* Problem to solve:
Copy every line of the entries below verbatim, leaving out the pictures.

* Excerpt from a dataset:
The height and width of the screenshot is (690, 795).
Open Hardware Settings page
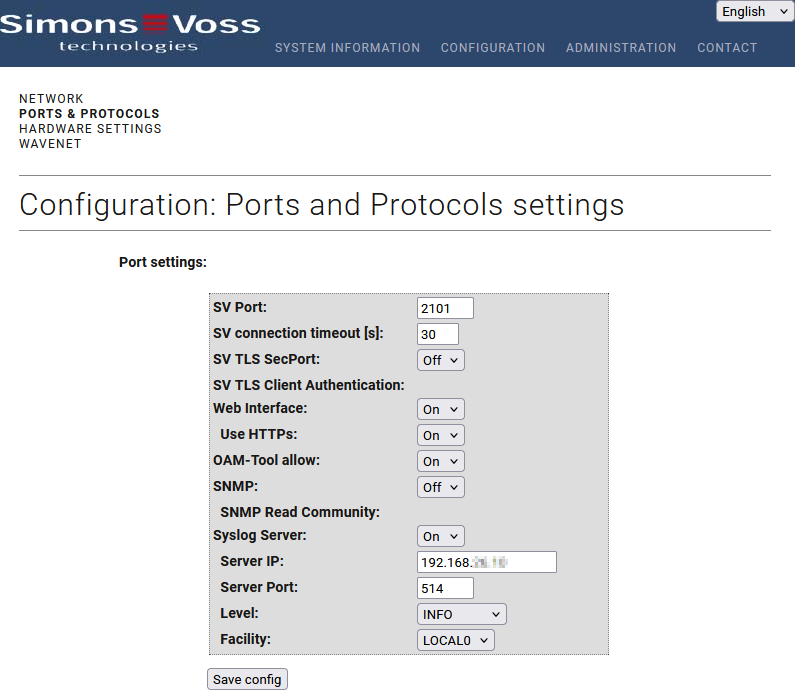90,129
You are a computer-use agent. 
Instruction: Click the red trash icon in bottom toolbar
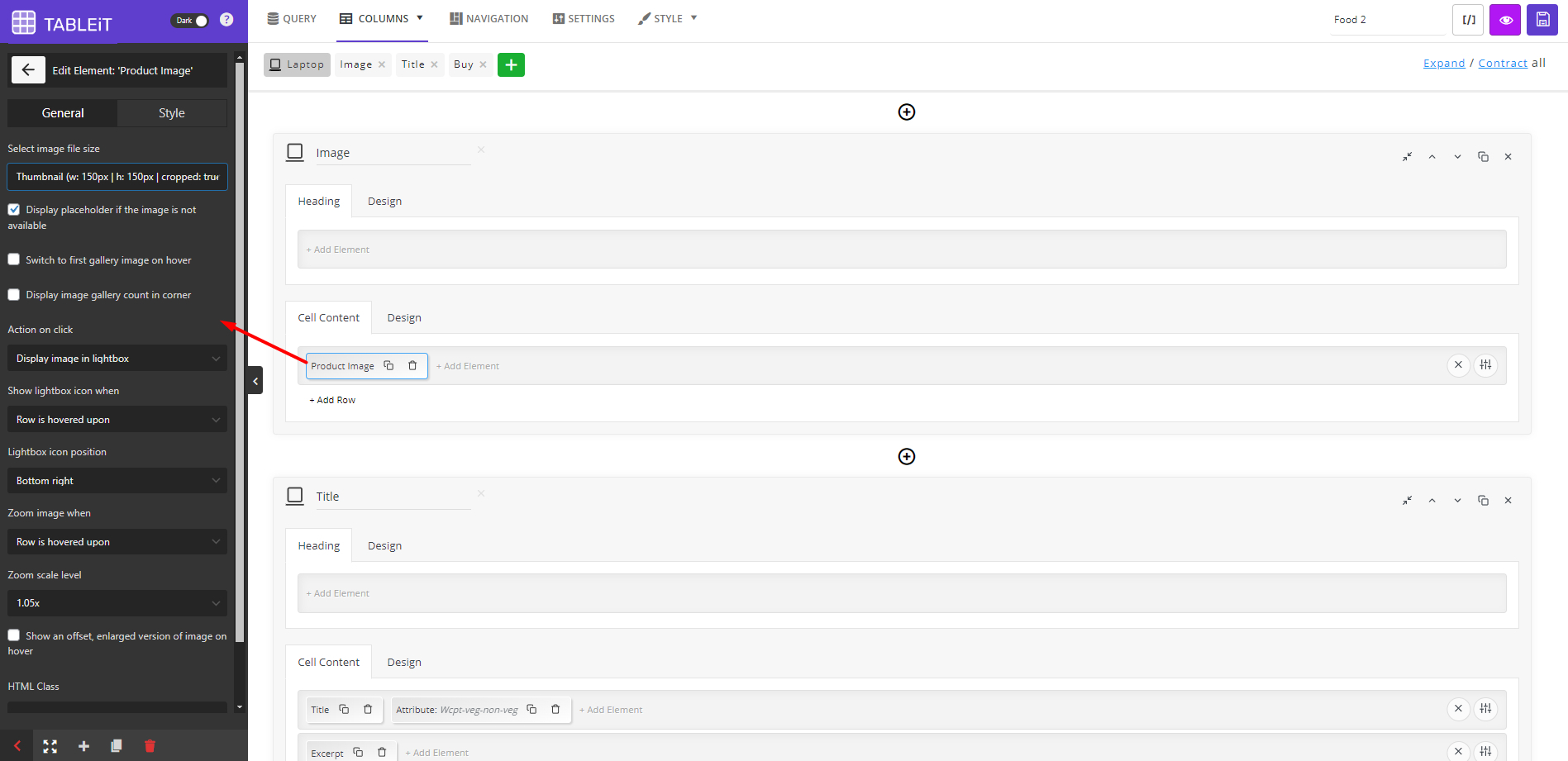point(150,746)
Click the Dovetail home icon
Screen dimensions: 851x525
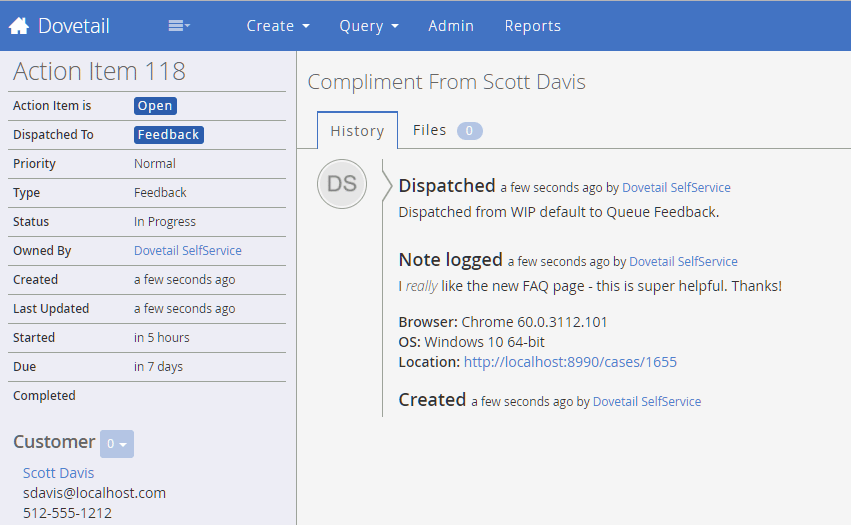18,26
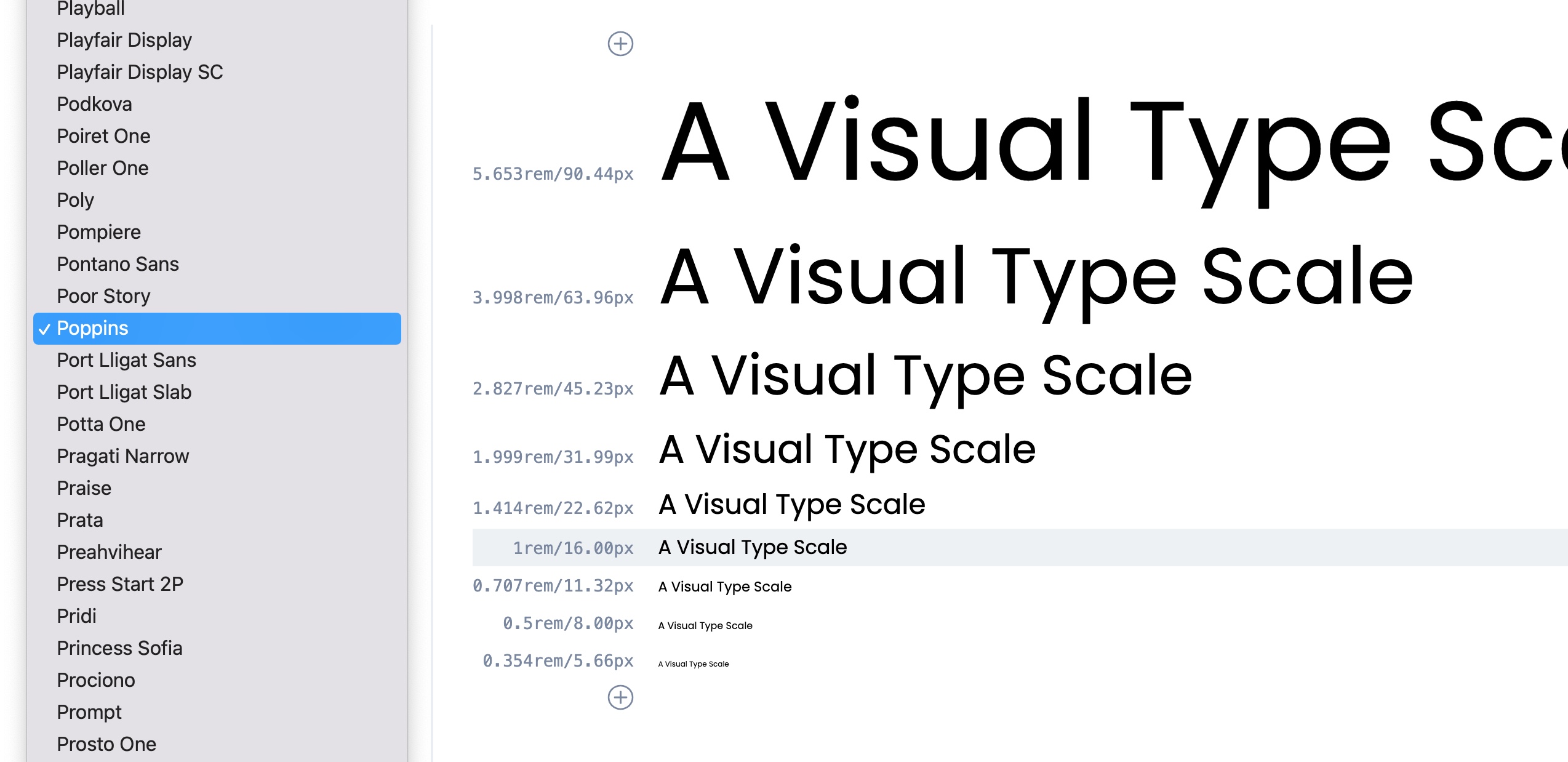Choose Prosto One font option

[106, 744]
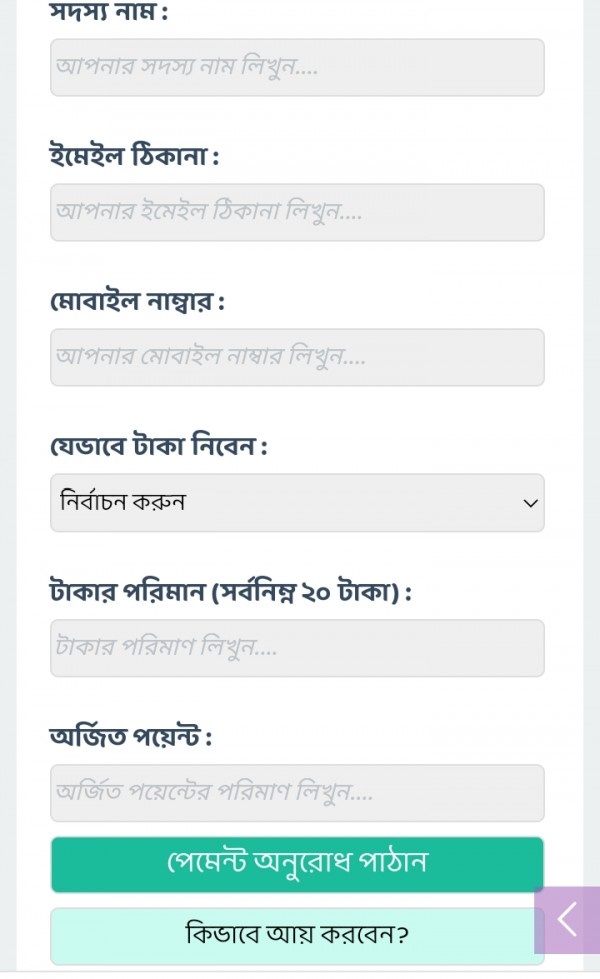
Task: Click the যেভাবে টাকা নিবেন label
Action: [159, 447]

* Correct result:
The height and width of the screenshot is (690, 795).
Open Hardware Settings page
90,129
You are a computer-use agent. 
Instruction: Click the red trash icon in bottom toolbar
point(150,746)
Click the Dovetail home icon
Screen dimensions: 851x525
18,26
Choose Prosto One font option

[106, 744]
Task: Click the যেভাবে টাকা নিবেন label
Action: [159, 447]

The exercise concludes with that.